Thursday, January 31, 2008

Milk and Traffic

Today I decided, after sitting in traffic for two and a half hours to travel a total of 18 miles, that I hate driving. I've known for a long time that once I get behind the wheel of a car, I transform into a different person. Everyone on the road suddenly becomes my enemy as we compete for space on the highway. I yell and curse, get angry about things that the object of my frustration is completely oblivious to. What really gets me is why other drivers can't feel my frustration and just all pull to either side of the road letting me drive right down the middle to my destination. Taking the bus everyday has allowed me not only to have a chance to interact with other people, it has given me the freedom to view them as friendly fellow humans going about their day, not selfish, stupid, road hogs.

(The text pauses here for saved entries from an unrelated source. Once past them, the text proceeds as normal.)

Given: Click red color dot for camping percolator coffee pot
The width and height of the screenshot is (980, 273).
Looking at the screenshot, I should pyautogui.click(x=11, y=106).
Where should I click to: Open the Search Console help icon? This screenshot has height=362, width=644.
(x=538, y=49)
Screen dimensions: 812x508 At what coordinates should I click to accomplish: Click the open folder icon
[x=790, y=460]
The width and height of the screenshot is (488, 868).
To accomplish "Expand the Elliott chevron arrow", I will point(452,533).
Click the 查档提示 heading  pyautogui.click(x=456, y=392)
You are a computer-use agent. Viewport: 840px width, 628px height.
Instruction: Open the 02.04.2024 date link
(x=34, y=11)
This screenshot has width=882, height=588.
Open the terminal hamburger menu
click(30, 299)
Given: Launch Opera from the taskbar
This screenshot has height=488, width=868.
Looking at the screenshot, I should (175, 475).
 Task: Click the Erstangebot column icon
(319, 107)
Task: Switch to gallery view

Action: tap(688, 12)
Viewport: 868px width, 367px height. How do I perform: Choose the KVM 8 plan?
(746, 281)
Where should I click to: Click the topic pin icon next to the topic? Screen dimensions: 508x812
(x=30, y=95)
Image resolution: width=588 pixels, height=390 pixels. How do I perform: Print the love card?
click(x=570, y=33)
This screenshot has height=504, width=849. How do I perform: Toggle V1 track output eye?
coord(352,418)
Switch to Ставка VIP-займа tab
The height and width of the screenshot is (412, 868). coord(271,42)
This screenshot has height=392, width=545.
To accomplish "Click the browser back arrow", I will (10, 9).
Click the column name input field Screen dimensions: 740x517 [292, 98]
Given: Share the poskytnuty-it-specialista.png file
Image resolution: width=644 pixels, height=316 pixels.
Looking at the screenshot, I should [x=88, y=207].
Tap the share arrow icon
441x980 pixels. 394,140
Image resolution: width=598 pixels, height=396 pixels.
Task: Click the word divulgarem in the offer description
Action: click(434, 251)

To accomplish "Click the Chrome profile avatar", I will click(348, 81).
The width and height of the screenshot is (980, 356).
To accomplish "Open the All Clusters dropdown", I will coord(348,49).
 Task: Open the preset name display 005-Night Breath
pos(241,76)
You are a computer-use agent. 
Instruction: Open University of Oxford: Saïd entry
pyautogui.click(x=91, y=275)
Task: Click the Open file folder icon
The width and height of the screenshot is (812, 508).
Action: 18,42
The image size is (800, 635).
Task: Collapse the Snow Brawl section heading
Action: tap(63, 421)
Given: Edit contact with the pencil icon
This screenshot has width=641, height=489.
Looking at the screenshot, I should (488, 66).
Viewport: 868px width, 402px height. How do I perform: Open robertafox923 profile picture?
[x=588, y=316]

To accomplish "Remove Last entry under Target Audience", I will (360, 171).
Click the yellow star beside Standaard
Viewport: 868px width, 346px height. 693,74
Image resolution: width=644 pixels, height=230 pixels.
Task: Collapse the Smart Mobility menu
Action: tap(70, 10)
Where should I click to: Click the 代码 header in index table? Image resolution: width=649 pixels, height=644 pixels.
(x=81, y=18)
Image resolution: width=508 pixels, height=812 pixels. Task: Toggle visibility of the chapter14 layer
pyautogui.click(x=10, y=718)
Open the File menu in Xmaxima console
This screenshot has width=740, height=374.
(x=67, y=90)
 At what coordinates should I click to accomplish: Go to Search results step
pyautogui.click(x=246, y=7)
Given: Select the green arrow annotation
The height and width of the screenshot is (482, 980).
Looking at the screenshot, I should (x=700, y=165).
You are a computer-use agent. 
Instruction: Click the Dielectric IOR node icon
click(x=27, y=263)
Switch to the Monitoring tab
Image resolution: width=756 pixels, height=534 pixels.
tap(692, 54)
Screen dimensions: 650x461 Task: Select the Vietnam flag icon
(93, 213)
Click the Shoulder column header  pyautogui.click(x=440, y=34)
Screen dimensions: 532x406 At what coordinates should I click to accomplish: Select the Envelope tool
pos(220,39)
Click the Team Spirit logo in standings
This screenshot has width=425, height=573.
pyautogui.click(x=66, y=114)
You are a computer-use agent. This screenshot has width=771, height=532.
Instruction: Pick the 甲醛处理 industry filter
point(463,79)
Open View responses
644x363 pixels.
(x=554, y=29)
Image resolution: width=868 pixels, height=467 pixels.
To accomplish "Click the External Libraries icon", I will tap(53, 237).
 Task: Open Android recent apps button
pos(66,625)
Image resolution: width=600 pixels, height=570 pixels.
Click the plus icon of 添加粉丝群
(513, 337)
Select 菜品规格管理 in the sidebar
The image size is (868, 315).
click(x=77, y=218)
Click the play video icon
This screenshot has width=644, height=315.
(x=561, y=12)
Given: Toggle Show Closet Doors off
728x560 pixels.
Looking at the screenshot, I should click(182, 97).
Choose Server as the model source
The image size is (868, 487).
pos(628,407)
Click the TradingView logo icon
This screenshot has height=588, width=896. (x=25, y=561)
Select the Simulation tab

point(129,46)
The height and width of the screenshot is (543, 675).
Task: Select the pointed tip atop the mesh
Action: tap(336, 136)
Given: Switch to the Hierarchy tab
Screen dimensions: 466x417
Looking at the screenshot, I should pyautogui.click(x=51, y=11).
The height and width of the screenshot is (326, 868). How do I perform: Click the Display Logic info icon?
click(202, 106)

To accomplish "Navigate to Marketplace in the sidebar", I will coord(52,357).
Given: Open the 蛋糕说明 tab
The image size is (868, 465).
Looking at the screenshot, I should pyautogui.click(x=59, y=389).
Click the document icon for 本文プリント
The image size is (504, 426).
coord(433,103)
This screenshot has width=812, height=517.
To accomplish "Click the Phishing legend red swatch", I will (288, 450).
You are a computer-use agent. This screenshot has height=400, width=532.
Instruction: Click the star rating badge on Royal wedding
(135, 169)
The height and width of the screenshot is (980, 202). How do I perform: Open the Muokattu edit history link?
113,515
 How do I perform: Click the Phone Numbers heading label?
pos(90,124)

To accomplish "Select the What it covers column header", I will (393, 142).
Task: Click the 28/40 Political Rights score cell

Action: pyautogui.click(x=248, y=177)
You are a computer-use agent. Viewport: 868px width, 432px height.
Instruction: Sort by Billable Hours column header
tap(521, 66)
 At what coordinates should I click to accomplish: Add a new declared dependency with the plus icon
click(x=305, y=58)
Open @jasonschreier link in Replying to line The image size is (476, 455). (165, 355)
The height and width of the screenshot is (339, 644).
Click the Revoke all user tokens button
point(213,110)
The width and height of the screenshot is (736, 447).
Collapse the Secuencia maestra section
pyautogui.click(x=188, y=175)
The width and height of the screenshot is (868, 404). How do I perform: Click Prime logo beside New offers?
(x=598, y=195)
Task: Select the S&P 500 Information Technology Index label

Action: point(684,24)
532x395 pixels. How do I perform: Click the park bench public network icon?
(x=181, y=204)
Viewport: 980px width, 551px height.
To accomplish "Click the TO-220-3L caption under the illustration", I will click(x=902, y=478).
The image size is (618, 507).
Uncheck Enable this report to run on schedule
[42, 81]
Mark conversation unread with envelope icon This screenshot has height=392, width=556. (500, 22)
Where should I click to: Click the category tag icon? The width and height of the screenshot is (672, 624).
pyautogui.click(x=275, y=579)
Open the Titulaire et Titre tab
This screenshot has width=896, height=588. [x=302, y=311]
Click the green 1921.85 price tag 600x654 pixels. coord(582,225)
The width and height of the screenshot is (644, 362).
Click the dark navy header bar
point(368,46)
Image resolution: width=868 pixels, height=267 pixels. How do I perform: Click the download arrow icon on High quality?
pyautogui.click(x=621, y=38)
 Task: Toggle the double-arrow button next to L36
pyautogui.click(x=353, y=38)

The other thing I learned today is that milk is not my friend. I traded dairy for soy products as of January 1. I also quit drinking coffee (gasp!). But after my red-faced frustration on the road this morning, I decided I would treat myself with a tall, non-fat, one-pump cinnamon dolce latte, no whip. About two sips in, I felt the lactose taking its effect. Usually I am not sensitive to foods. I can eat whatever I want, whenever I want and not feel any side effects other than satiety. But after nearly three weeks without dairy, I now understand a little better how my body works.

Add that to my list of resolutions: No more driving and no more milk. I (and everyone around me, on the road or not) will be much happier and healthier for it.

Friday, January 25, 2008

Happiness

An article in my favorite news magazine struck me as funny. It discusses all the characteristics of happy people, describes who is most likely to be happy and in general reviews two books that take a shot at analyzing happiness. The most interesting statement in the article, "Happy is the new sad." Meaning that just being happy isn't good enough for people anymore. Happiness is something that we consider, especially in America, to be an "inalienable right." One of the authors points out that you can't really have happiness without experiencing pain and melancholy. I think the article concludes on a perfect note, quoting Eric Hoffer: “The search for happiness is one of the chief sources of unhappiness.”

In case you want to read it for yourself:

http://www.economist.com/books/displaystory.cfm?story_id=10529960&CFID=5893580&CFTOKEN=6bbb29e84bc48d01-B4441861-B27C-BB00-012BA0E5400D08EB

Thursday, January 24, 2008

Isolation and Interaction

Recently I've been using public transportation to get to and from work. Not only has it saved me from sky-high gas prices, but it has saved me hours upon hours of time that I would usually waste sitting in traffic, cursing other drivers. Rather, I have forty-five minutes to an hour to read, listen to music, relax, unwind. I can be completely oblivious to driving conditions, weather, time. At first I used to get frustrated when I didn't get to my destination quick enough or when the stops took too long. Now that I've acknowledged that all of that is beyond my control, and completely insignificant, I can completely relax and enjoy the ride.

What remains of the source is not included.